Typically, adsorbents used in canisters are high surface area materials such as activated carbons or zeolites. Carbons readily adsorb many organic species from an air stream; however their limited activity toward high vapor pressure species such as acid gases and ammonia makes removal difficult. To overcome these limitations, the carbon can be impregnated with reactive chemicals specifically targeted to certain agents. There is a balance which must be maintained to improve reactivity of the carbon while maintaining the high surface area required for adsorption. Too high of an impregnation amount will decrease the activity of the carbon. This means that to remove greater amounts of agent, larger amounts of activated carbon are required to maintain sufficient bed residence times for the agent. Current applications overcome this in one of two ways: either a broad spectrum carbon is used, such as Calgon Carbon's Universal Respirator Carbon or URC, in a large, single bed, or multiple layers of activated carbon or impregnated alumina are used, each targeting a specific class of agents.

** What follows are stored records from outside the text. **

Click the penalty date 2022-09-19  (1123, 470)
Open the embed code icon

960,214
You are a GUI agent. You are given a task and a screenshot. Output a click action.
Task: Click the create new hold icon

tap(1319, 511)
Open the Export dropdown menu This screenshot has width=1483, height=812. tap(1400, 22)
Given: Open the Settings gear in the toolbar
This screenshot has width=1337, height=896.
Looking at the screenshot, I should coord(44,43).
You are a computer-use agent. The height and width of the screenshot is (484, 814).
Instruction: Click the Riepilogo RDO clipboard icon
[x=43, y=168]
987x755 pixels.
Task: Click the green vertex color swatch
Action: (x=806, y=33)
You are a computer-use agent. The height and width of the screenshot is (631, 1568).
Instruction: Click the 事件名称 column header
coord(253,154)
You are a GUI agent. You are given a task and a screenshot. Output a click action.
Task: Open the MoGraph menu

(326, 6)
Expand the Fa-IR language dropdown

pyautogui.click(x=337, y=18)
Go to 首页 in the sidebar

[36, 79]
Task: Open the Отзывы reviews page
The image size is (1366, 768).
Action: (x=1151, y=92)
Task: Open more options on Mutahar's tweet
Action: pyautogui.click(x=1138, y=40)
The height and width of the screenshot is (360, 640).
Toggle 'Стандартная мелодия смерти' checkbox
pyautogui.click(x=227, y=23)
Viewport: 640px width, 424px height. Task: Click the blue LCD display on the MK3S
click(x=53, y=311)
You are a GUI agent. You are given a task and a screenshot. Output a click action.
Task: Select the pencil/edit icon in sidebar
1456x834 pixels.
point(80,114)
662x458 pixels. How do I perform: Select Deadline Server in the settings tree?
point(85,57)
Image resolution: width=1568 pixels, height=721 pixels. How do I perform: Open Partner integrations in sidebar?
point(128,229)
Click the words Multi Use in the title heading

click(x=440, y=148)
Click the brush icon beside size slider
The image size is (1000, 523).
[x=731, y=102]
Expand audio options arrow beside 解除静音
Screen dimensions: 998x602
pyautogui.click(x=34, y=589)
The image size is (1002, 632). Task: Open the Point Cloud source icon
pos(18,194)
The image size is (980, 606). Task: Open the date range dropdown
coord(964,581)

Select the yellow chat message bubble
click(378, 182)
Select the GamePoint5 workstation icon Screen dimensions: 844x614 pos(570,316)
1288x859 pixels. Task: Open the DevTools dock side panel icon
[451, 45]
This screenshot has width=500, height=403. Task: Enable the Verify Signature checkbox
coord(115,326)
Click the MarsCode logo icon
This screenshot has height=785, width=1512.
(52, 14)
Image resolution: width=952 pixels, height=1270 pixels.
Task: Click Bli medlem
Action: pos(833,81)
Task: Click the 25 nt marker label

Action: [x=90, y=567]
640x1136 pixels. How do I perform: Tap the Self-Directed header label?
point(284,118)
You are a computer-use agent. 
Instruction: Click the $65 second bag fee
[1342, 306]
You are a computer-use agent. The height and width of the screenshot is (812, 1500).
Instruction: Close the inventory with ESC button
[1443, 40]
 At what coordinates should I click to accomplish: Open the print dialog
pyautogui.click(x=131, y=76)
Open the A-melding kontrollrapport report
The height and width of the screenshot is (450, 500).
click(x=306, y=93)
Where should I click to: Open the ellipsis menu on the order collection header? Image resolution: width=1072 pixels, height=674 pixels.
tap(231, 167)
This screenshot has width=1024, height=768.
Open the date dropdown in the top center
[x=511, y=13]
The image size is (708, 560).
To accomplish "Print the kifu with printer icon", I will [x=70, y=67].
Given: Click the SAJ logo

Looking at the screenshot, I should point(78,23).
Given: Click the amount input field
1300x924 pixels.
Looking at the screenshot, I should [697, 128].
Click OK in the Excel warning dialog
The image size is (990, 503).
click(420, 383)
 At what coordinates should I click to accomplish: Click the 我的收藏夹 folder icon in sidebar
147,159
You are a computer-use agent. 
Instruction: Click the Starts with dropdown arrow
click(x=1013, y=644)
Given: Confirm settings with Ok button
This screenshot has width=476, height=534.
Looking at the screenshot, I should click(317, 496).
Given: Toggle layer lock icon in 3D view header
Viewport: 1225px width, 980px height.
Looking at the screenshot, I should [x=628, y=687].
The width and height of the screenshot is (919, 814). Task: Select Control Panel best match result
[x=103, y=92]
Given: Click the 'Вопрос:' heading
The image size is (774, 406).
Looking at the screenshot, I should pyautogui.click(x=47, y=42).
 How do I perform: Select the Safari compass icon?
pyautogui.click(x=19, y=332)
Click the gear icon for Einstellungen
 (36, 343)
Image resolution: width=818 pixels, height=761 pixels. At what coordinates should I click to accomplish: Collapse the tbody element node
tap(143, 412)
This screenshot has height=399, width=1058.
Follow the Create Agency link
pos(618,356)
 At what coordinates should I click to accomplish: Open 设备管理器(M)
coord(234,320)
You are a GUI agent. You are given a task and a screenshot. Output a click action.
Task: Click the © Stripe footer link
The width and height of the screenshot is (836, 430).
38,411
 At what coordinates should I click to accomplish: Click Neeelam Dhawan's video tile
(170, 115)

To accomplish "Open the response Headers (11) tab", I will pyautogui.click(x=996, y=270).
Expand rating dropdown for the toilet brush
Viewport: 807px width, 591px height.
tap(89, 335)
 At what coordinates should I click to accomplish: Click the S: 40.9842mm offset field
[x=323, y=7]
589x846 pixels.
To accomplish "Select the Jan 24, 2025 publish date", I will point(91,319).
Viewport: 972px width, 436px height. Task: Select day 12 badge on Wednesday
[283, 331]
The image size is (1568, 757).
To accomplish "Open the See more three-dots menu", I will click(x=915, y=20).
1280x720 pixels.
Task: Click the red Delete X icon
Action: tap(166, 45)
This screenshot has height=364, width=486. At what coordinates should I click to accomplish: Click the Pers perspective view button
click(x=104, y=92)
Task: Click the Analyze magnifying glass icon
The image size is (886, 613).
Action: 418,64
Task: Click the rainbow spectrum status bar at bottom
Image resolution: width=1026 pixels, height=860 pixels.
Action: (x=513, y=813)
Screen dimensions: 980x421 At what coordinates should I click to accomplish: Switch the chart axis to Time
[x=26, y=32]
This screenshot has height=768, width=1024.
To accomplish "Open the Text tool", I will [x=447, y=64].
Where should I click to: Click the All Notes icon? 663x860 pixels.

High surface area materials (carbon, alumina, zeolites) are commonly used for air filtration because they can remove many contaminants. The ability of these materials to remove certain chemicals greatly depends on the chemical composition of the adsorbent, surface area, and pore size. The removal also depends on the chemical and physical properties of the contaminant. These properties determine whether a contaminant is physisorbed or chemisorbed. Physisorbed contaminants are usually only weakly bound and can be released with changes in temperature, gas stream composition, or other conditions. Chemisorbed materials undergo a chemical reaction on the adsorbent surface and are thus converted to a different material. Activated carbons, while containing very high surface areas, are insufficient to adsorb low boiling point compounds such as ammonia, thus some type of impregnant is required to react and trap the contaminant. Impregnation of any support involves a balance of loading a sufficient amount of the reactive impregnant without destroying the high surface area of the support. Some types of metal oxides have shown the capability to adsorb ammonia, but high surface area materials are necessary to adsorb any significant amount.
It would be desirable to provide an improved filter media arrangement for an air purification canister or cartridge that meets current performance requirements and minimizes the overall size of the adsorbent bed. The desired arrangement would reduce the overall size of the canister or cartridge or would allow increased filter gas capacity while maintaining current canister/cartridge size.